The direction of the unemployment rate in one month is entirely independent of the headline payroll employment number because the two come from different surveys. That explains why the unemployment rate rose to 3.9% in February despite the 275,000 job gains that were well above economists’ expectations.
So it’s not automatically a bad sign for the economy when the unemployment rate goes up. But if the unemployment rate increased to 4% last month and the pace of job gains slowed significantly from February, that would be “a pretty clear indication the economy is softening,” said Strain.

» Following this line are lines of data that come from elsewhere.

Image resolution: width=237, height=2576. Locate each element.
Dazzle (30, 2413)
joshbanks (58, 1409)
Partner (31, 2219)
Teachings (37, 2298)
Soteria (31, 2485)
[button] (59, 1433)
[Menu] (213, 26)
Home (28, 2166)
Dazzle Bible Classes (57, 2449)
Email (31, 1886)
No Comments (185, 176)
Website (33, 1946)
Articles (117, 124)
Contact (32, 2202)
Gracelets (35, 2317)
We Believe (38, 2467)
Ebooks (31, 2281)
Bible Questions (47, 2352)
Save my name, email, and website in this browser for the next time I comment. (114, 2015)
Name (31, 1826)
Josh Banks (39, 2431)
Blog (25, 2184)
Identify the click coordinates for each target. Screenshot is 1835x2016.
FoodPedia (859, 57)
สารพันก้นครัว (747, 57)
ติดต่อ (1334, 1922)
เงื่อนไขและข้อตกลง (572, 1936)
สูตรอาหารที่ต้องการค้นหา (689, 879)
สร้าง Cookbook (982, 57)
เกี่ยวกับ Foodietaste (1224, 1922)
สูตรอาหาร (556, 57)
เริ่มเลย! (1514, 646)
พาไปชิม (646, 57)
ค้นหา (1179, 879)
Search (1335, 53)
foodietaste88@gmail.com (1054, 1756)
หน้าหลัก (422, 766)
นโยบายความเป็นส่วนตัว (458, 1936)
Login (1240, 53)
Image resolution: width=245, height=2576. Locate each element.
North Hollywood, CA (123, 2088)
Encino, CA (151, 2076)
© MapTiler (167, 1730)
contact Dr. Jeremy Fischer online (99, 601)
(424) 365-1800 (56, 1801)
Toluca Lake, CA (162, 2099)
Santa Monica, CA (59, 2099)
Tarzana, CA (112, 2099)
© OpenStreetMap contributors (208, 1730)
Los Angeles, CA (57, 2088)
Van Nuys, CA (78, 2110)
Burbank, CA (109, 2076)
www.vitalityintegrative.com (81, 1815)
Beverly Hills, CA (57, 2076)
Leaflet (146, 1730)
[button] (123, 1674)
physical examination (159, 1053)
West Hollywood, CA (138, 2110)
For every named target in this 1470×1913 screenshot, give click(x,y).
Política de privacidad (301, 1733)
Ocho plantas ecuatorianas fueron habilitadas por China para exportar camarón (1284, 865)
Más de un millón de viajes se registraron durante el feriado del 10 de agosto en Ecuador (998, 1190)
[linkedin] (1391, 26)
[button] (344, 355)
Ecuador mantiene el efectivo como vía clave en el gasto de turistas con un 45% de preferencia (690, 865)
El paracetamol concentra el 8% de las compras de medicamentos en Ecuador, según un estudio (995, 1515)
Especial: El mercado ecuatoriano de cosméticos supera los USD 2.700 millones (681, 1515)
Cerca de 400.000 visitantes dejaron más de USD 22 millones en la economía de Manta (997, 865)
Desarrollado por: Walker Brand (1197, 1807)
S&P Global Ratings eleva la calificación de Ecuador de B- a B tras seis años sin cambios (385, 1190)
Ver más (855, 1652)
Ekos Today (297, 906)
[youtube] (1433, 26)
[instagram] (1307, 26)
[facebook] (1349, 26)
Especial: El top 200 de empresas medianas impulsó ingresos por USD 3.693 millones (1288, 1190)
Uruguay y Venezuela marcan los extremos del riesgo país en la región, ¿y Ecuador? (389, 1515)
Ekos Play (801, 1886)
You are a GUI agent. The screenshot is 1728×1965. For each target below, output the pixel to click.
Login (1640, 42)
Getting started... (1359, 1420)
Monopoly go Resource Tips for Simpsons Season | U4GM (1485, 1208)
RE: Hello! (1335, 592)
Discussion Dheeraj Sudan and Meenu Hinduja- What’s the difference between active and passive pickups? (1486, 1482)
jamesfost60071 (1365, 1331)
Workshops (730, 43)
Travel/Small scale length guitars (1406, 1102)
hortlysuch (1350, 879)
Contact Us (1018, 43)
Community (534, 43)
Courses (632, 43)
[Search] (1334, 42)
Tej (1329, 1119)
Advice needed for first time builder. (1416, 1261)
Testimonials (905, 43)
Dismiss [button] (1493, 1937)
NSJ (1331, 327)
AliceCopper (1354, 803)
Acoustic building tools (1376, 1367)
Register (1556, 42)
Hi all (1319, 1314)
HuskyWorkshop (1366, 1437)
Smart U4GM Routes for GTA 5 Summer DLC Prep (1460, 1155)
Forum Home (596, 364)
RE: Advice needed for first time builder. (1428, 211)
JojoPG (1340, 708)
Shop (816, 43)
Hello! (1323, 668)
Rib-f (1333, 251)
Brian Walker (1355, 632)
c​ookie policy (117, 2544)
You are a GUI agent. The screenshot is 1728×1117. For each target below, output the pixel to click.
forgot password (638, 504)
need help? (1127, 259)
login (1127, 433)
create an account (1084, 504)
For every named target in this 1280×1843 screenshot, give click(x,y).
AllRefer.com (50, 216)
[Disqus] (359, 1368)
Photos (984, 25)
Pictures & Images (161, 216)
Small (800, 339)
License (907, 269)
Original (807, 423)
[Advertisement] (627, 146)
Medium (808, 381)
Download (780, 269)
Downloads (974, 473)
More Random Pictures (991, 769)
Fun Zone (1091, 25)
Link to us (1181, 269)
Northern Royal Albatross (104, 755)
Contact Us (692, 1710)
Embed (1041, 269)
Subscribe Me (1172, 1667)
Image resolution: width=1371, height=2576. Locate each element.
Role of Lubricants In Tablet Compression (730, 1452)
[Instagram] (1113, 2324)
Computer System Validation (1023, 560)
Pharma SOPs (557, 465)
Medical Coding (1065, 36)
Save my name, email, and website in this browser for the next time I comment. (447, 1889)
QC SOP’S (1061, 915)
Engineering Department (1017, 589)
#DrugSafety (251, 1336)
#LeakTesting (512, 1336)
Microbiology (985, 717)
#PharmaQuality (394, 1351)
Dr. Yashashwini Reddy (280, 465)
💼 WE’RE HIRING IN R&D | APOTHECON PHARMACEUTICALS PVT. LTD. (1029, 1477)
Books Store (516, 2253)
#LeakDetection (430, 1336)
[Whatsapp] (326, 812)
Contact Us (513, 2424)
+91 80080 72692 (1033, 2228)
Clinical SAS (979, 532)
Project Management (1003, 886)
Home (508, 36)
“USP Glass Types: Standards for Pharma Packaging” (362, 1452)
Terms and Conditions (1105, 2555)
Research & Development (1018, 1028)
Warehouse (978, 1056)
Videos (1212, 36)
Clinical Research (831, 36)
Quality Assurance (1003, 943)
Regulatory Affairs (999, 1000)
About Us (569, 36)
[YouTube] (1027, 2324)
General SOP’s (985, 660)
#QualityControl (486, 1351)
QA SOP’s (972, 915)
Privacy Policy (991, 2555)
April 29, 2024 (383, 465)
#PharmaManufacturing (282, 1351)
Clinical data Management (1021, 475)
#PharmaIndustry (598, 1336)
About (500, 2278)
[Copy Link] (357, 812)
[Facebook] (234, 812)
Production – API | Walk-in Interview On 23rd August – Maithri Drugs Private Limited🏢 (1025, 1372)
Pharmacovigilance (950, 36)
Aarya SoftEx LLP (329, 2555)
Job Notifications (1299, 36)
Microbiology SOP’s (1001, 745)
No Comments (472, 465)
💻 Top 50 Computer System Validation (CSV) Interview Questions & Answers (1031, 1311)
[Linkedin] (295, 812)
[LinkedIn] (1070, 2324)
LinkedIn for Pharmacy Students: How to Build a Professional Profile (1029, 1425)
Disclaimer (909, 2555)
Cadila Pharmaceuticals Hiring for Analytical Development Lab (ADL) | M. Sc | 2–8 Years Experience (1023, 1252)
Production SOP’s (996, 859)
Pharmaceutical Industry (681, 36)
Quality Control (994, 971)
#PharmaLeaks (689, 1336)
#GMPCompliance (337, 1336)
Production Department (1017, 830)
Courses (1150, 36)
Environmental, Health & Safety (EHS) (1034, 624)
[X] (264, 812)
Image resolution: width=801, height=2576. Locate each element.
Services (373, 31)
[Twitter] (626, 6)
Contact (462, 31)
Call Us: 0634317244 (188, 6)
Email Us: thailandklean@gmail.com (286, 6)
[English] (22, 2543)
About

What a 4% unemployment rate says about the economy
If, however, the unemployment rate hits 4%, “it signals workers losing some of their extremely strong leverage in the labor market,” said Aaron Sojourner, a labor economist at the W.E. Upjohn Institute for Employment Research.
That’s a stark contrast to November 2021, the last time the US unemployment rate hit 4%, when the sudden influx of pent-up demand from the pandemic meant companies were desperate to hire. As a result, workers saw unprecedented wage increases.
But those increases have been slowing and workers have lost some of the leverage they gained, according to a model Sojourner developed. Nevertheless, workers have a lot more leverage now than they’ve had over much of the past 20 years.
The loss of some leverage, combined with a rising unemployment rate, implies that employers can hire and retain talent less expensively, Sojourner told CNN.
How has the unemployment rate stayed below 4% for so long?
Once the Federal Reserve began hiking interest rates two years ago to rein in 40-year high inflation, economists predicted the unemployment rate would soon hit 4%. Strain, for instance, said he thought the unemployment rate would have been well into the 4% range, if not higher, by the second quarter of this year.
That didn’t happen in part because consumer spending remained strong, a byproduct of the unprecedented level of government stimulus during the pandemic.
Additionally, a practice known as “labor hoarding,” where employers keep employees on the payroll to ensure they’re properly staffed after the economy recovers from a potential recession, has also helped keep the unemployment rate low.
But just because the unemployment rate hasn’t hit 4% doesn’t mean the labor market isn’t cooling. Spoiler alert: It is.
The unemployment rate went up by half a percentage point from the post-pandemic low of 3.4% last April. The pace of monthly job gains have slown significantly over the last two years. And layoffs are rising, according to job openings and labor turnover data the BLS released Tuesday.